Thursday, June 18, 2009

Desire Utilitarianism: A Few Details

So, a member of the studio audience writes:

So, desires are the only reason for action that exist. And "good" is 'that for which there are reasons for action that exist to realize'. So, "good" is that for which there are desires to realize. Hmmm... interesting.

Well, yep, that’s the crux of it. Would you mind if I added a couple of details just for flavor?

For example, this is an account of generic goodness – not moral goodness. It applies not only to the case of the person who rescues a child from a raging river at the risk to his own live, but to the man who climbs out of the basement after torturing and killing his most recent victim, collapses on the couch, and explains, "Now, that was good!" There are reasons for action that exist for realizing the state in which he was torturing the victim in the basement. However, we would be hard pressed to say that torturing the victim was morally good (obligatory) or even permissible.

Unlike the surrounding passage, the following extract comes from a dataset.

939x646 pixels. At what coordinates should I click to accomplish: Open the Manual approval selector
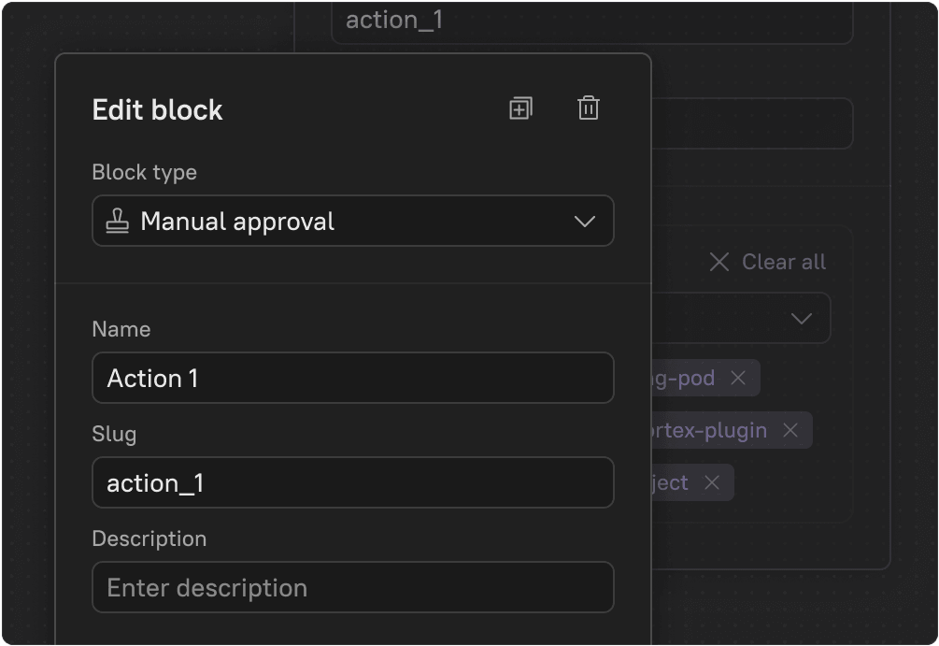pyautogui.click(x=353, y=221)
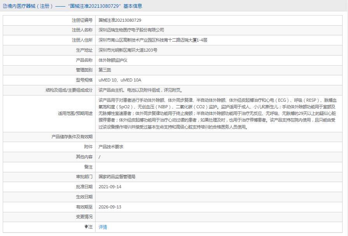This screenshot has height=236, width=348.
Task: Click the 适用范围/预期用途 row label
Action: click(75, 114)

So, once we have a generic account of goodness we need to start splitting it up into the different species of goodness. One of those species would be the species of moral goodness.

Whereas goodness is that for which there are desires to realize, moral goodness are malleable desires for which there are more and stronger desires to realize.

The time-honored test of a moral theory is to test the theory against our moral intuitions. The degree to which a theory calls moral that which people generally call moral, and calls immoral that which people generally call immoral, is widely used as the definitive test to determine whether one has a good moral theory or not.

I reject that test. Our moral intuitions tell us nothing but the prejudices and concerns we have at the moment. A moral intuitions test in Georgia in 1800s could only be passed by a theory that defended slavery, and a moral intuitions test in France in the 1500s would require a defense of the divine right of kings.

The proper test for a moral theory is not a moral intuitions test, but a moral practices test. It must make sense of the elements of morality, not its conclusions.

Why are praise and condemnation such an integral part of our moral practices?

Answer: Because praise and condemnation are two of the greatest social tools available for molding desires.

Why are there three moral categories for action – obligations, prohibitions and non-obligatory permissions?

Answer: Because there are desires that people generally have reason to promote universally (e.g., charity, honesty), desires that people generally have reason to inhibit universally (e.g., rape, killing), and desires that people have reason to promote in some people but not in everybody (e.g., the desires associated with being a teacher, engineer, writer, or doctor). Also, in some areas such as food preferences and mate preferences diversity reduces competition and helps to ensure that more individuals are able to fulfill their desires.

What accounts for the moral category of negligence?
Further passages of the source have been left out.